[Document text]
In an interview with People, Joel made it clear the couple was pretty serious, telling the magazine, "I've found the perfect person. She's confident, she accepts me for my imperfections and she is good to me. I never have to question if she's going to be there, because I know she will be."
But after two and a half years together, with Joel co-producing songs on Hilary's Most Wanted album and the twin brothers making cameos in her film Material Girls, the pair split in November 2006, and it was a rather dramatic break-up as Joel began dating Nicole soon after.
The public split inspired several breakup tracks on Hilary's next album, a fact she didn't hide at all. "I had a pretty serious relationship at a young age that I ended, and it wrecked me for a good year and a half," Duff admitted to Cosmo in 2015.
"I was like, 'I get it. Like, I actually get it,'" she said, recalling the first time she fell in love. "It was so all encompassing. It was so intense. It was my life. It was like every minute of my day. It was pretty major."
Back in the mid-aughts, Joel blocked out the attention surrounding the sort-of love triangle, thanks to Hilary's popularity and Nicole's endless tabloid attention, thanks to her partying ways and time on The Simple Life opposite then-BFF Paris Hilton.
"I'm just a really normal, sensitive kind of go-about-my business everyday kinda guy," the singer said. "People see the tattoos, and they either read things or they see things and they don't really know that I'm just this guy that gets up and makes coffee in the morning and hangs out with his friends and walks his dog and reads his Bible and goes about his day."
And he was about to add "being a father" to his daily activities, as Nicole and Joel unexpectedly got pregnant after a few months together, with Nicole memorably confirming the news during a July 2007 interview with ABC News' Diane Sawyer following her DUI arrest the previous December.
"They give me a reason to be OK with myself. I don't feel the need to try and prove to the world that I'm anything at all, other than who I am to them," he told The National in 2018. "When I was younger, I think I felt like I needed to constantly sell something. I needed that validation, and that's what my family gave me. It is the first time I've felt good enough."
The pair wouldn't get married until December 2010, with Joel later telling the Australian radio show Fifi & Jules, "People don't know this, but I asked her to marry me 10 times before she actually said yes. I was asking every other Tuesday."
"It was a Tuesday. I just woke up one morning and said, 'You know, we have two kids already,'" he said, "and I was just like, 'What am I doing? I'm a fool. Why haven't I asked her to marry me?' and did it that night."

[Using the information]
1/ According to the article, in what month and year did Joel and Nicole get married?
2/ State whether each statement agrees with the article, answering yes or no and quoting the deciding words. (a) Joel and Hilary split in November 2006. (b) Joel said he proposed to Nicole five times before she said yes. (c) Nicole confirmed the pregnancy in an interview with Diane Sawyer.
3/ Reproduce the passage of the article from "But after two" to "Nicole soon after.".

[Data supplied]
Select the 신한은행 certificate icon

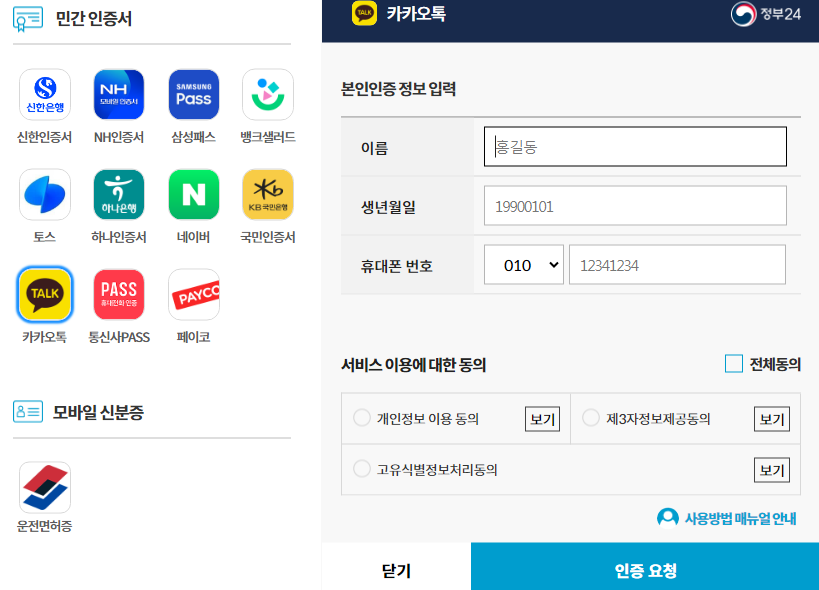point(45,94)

==

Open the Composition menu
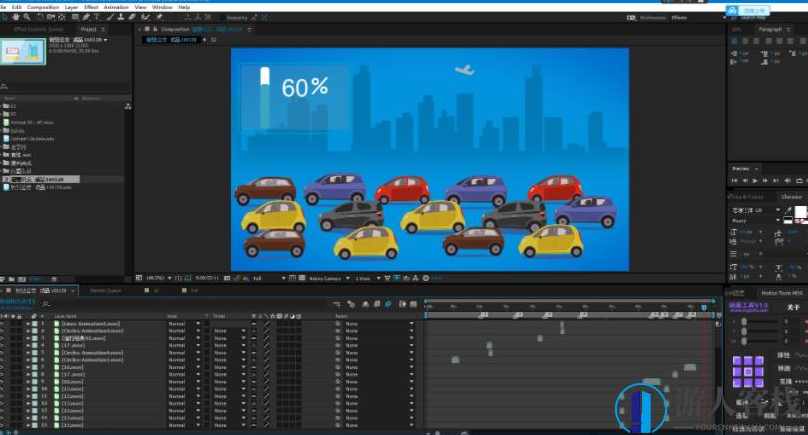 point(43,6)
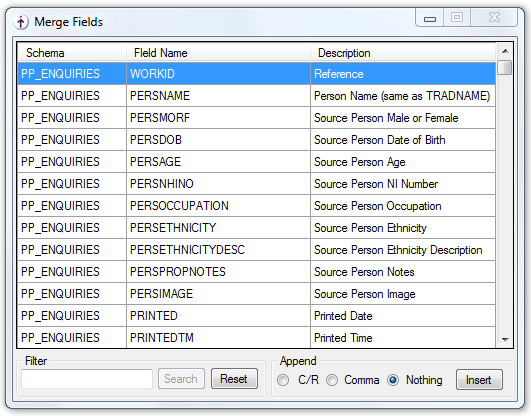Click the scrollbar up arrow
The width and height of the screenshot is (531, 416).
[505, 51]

[Responses to the tasks]
1/ December 2010

2/
(a) Yes: "the pair split in November 2006"
(b) No: "I asked her to marry me 10 times before she actually said yes."
(c) Yes: "Nicole memorably confirming the news during a July 2007 interview with ABC News' Diane Sawyer"

3/
But after two and a half years together, with Joel co-producing songs on Hilary's Most Wanted album and the twin brothers making cameos in her film Material Girls, the pair split in November 2006, and it was a rather dramatic break-up as Joel began dating Nicole soon after.